The real problem with devolution is that it is not ambitious enough. Greater Manchester can create growth and increase its tax revenues, but all but a sliver of that money will go back to the Treasury. The city’s councils might get someone back into work, but they see just 7% of the overall saving to Osborne’s coffers. Without locally retained taxes, the virtuous cycle of growth and inclusion becomes far more difficult to realise.
Local authorities also lack ambition. Councils could use the devolution process to reinvigorate local democracy, bringing citizens and civil society into the heart of new approaches to local government. They could make a stronger case for alternative models of economic development, focusing on growing their social and cooperative economies, borrowing to invest far more ambitiously in housing or setting up US-style venture capital funds to foster start-up culture.

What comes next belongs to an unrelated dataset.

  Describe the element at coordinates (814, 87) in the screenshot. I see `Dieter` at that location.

Criticism is healthy, but too many of devolution’s detractors are setting up a series of impossible hurdles for councils to vault. The likely result is not a better devolution deal, but stasis. If you’re against devolution, then you are saying that Osborne can run your city or county more effectively than the people you elect locally.
Places should take the powers while the deal is still on offer, then fight for more and better. This is the only to make sustained progress.